L’information peut sauver des vies. Elle peut aussi protéger les personnes les plus vulnérables contre des pratiques inacceptables. C’est dans cet esprit que SOFEPADI, en partenariat avec l’UNICEF, a organisé ce 10 juillet 2026, à l’hôtel Gold Star de Bunia, un briefing à l’intention de 20 journalistes.
« Les journalistes sont en contact permanent avec les communautés. Vous êtes nos meilleurs relais pour toucher chaque foyer », a déclaré Dieumerci, chef de projet à SOFEPADI, devant les professionnels des médias réunis pour l’occasion. Il a expliqué que ce choix se justifie par le rôle essentiel que jouent les journalistes dans la diffusion des messages de sensibilisation auprès des populations.
La rencontre était consacrée au renforcement des capacités des journalistes sur la Prévention et le Contrôle des Épidémies (PCE), dans le cadre de la riposte contre la maladie à virus Ebola. Les échanges ont toutefois rapidement dépassé le seul volet sanitaire pour aborder une autre question majeure : la protection des bénéficiaires contre l’exploitation et les abus sexuels (PSEA).
Le constat reste préoccupant. Lors des précédentes épidémies dans la région, certaines personnes ont profité de leur position pour exiger des faveurs sexuelles en échange de biens, d’un emploi ou d’une assistance. Une pratique que SOFEPADI entend combattre avec fermeté.
« L’aide est gratuite. Personne ne doit payer pour recevoir ce qui lui revient de droit », a martelé Dieumerci. « Si quelqu’un vous demande une faveur sexuelle en échange d’un sac de riz ou d’une promesse d’emploi, ne vous taisez pas. Alertez immédiatement les autorités en composant le 495555 ou le 151, des numéros gratuits, accessibles même sans crédit téléphonique. »

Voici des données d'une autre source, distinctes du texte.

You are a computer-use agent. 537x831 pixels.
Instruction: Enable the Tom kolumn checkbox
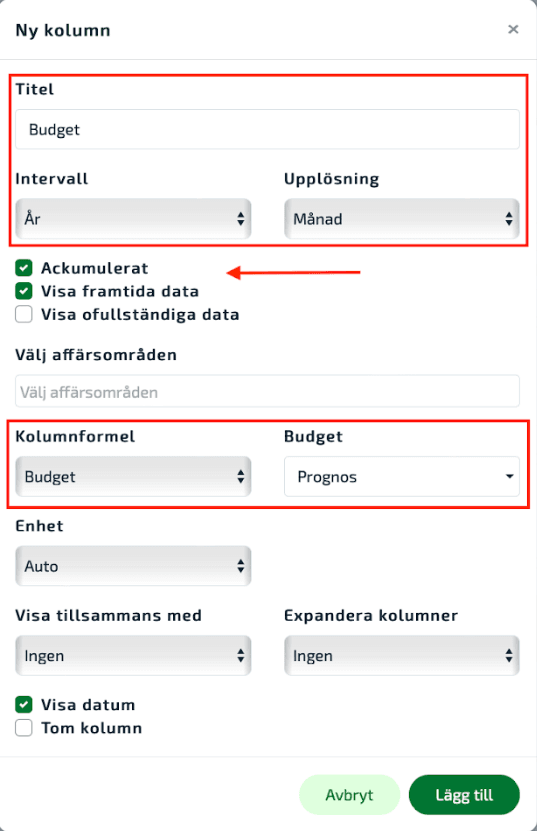(24, 728)
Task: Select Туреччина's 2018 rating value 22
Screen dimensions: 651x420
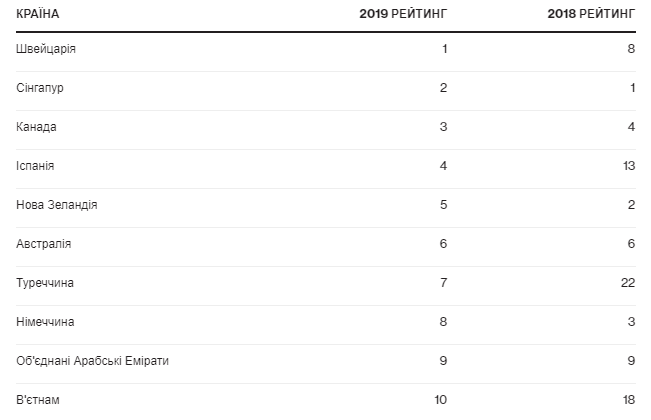Action: click(627, 283)
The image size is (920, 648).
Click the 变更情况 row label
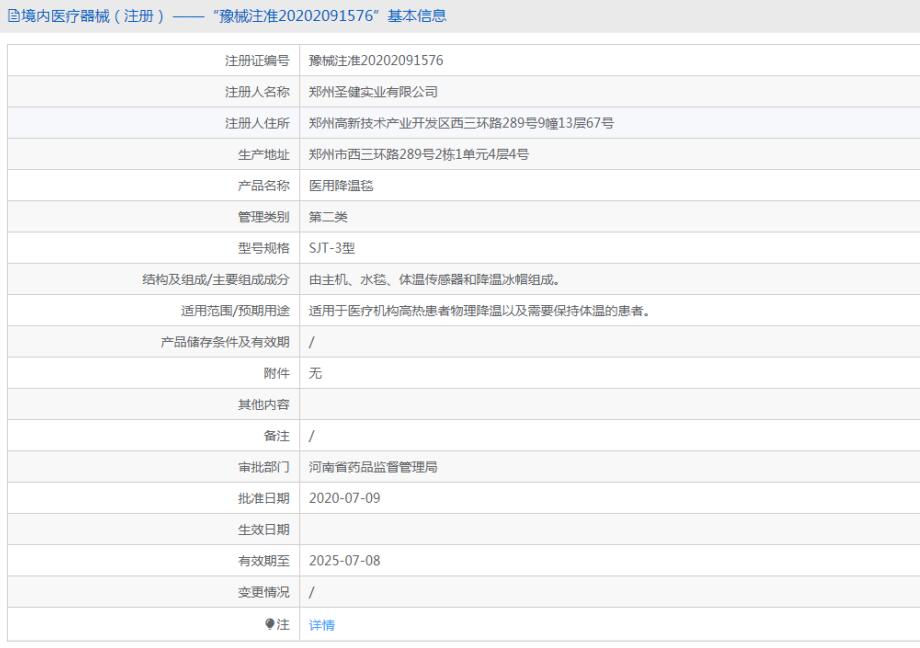click(264, 592)
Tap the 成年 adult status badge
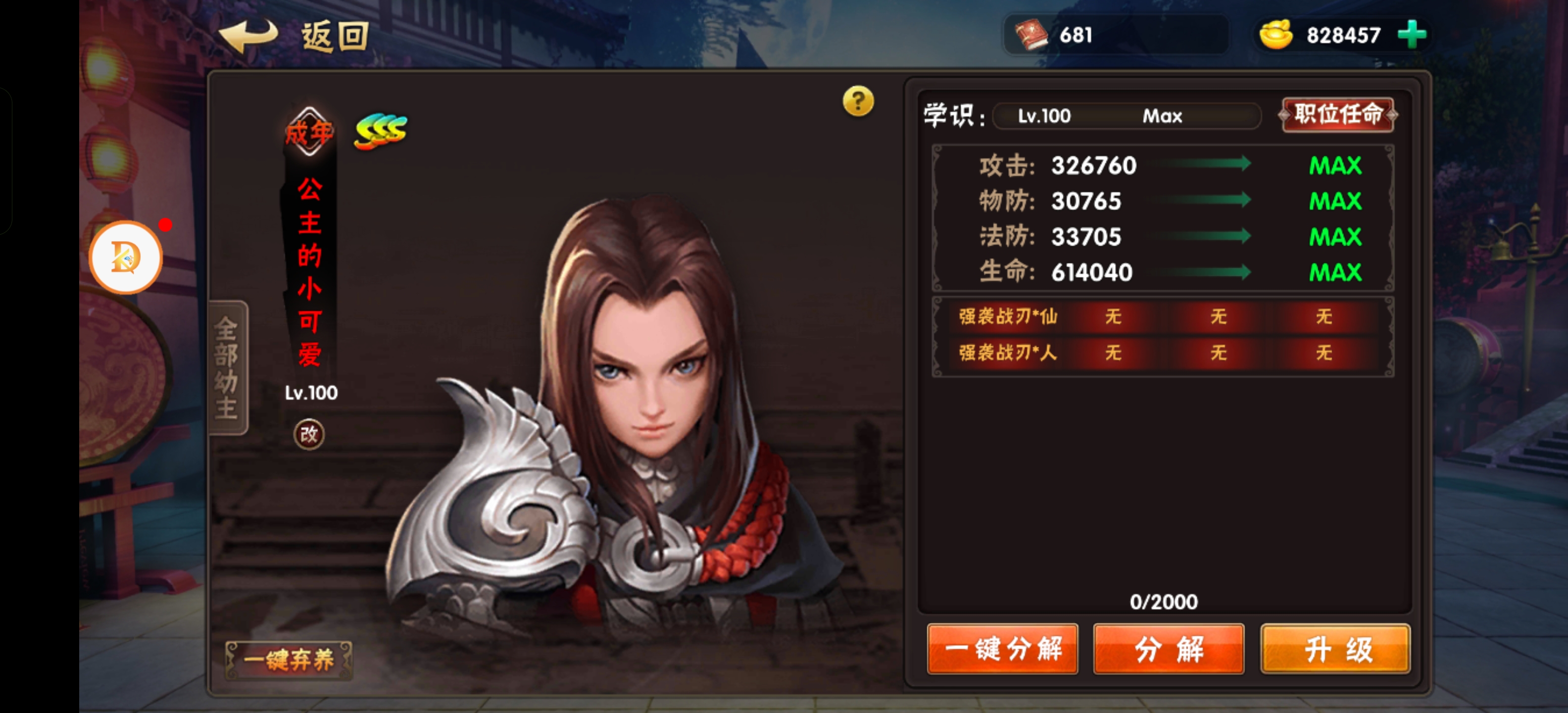This screenshot has width=1568, height=713. [309, 132]
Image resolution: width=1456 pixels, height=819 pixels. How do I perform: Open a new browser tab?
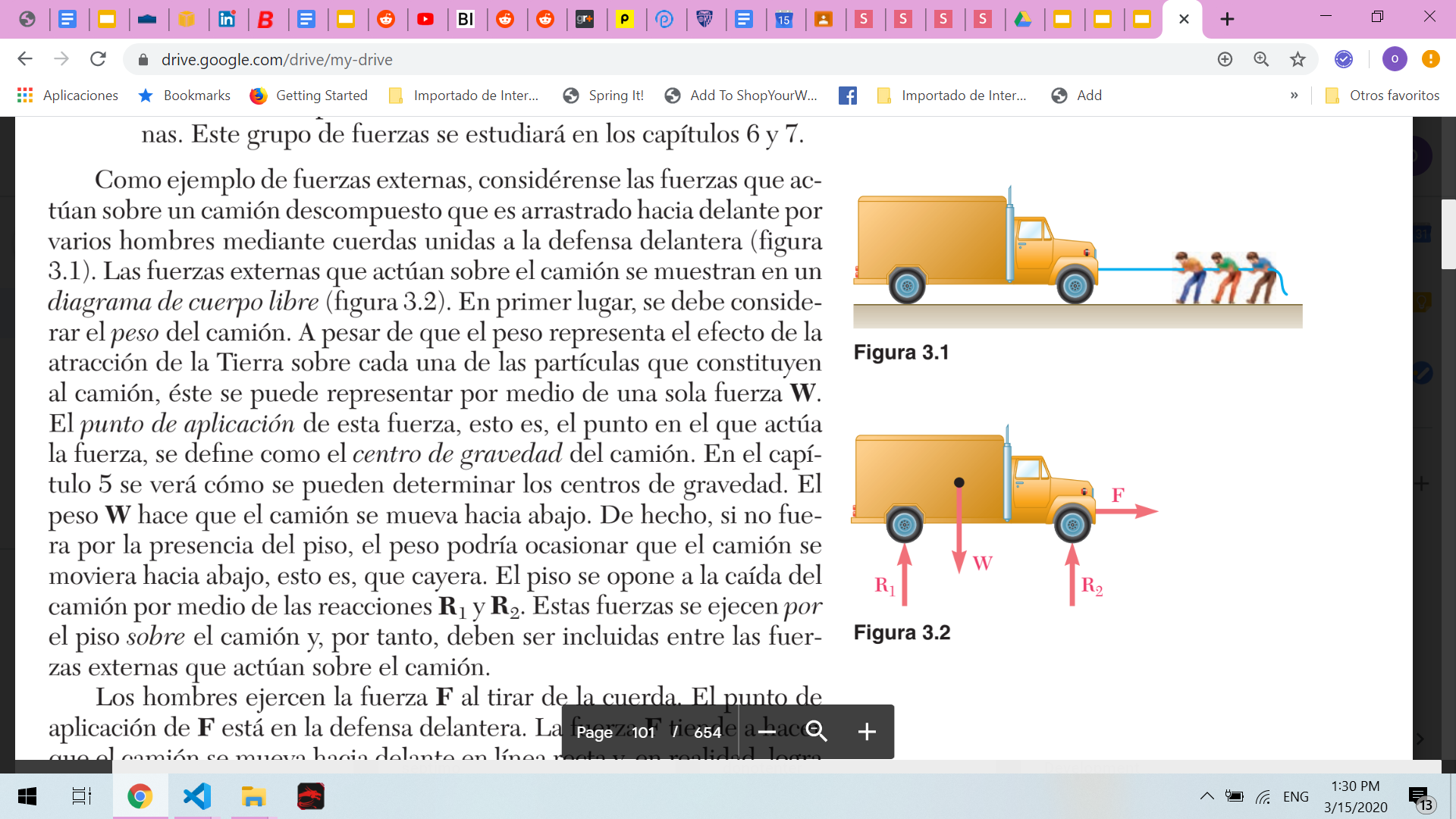click(1227, 19)
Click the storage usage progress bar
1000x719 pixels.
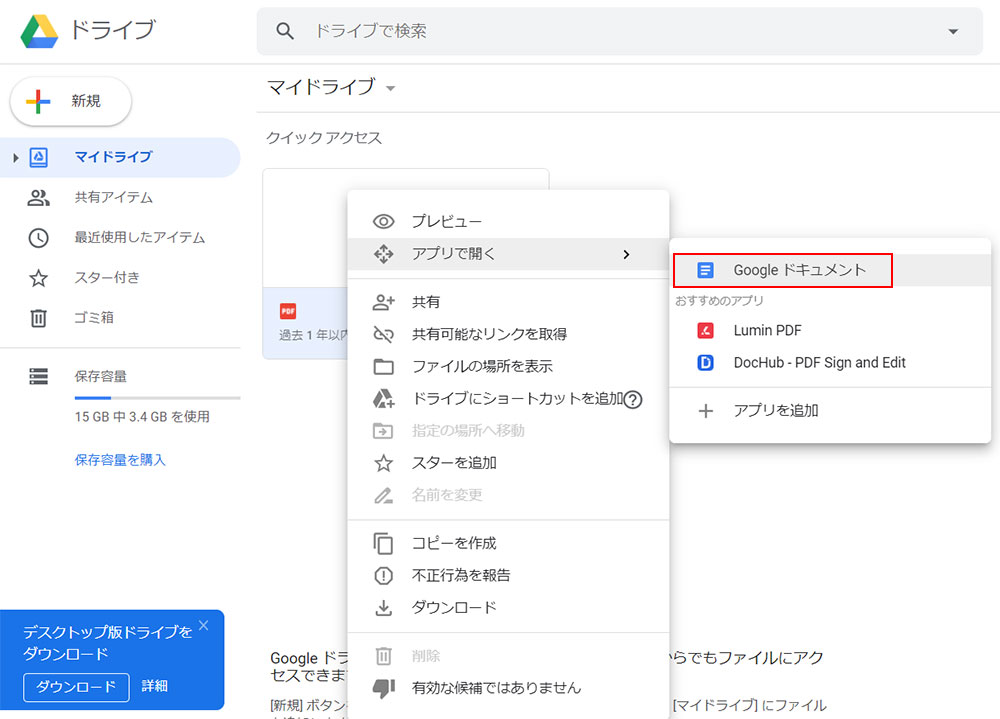157,398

Un message fort qui a retenu l’attention des participants. Les journalistes, venus des radios, des télévisions et des médias en ligne, repartent désormais mieux outillés pour sensibiliser leurs auditeurs, téléspectateurs et lecteurs, à la fois sur la prévention contre Ebola et sur la dénonciation des cas d’exploitation et d’abus sexuels.
« Nous avons la ferme conviction que ces messages ne resteront pas dans cette salle. Ils seront relayés jusqu’au dernier bénéficiaire, dans les coins les plus reculés de la province », a conclu le chef de projet, saluant la présence des experts du pilier PCE venus du niveau national pour accompagner cette initiative.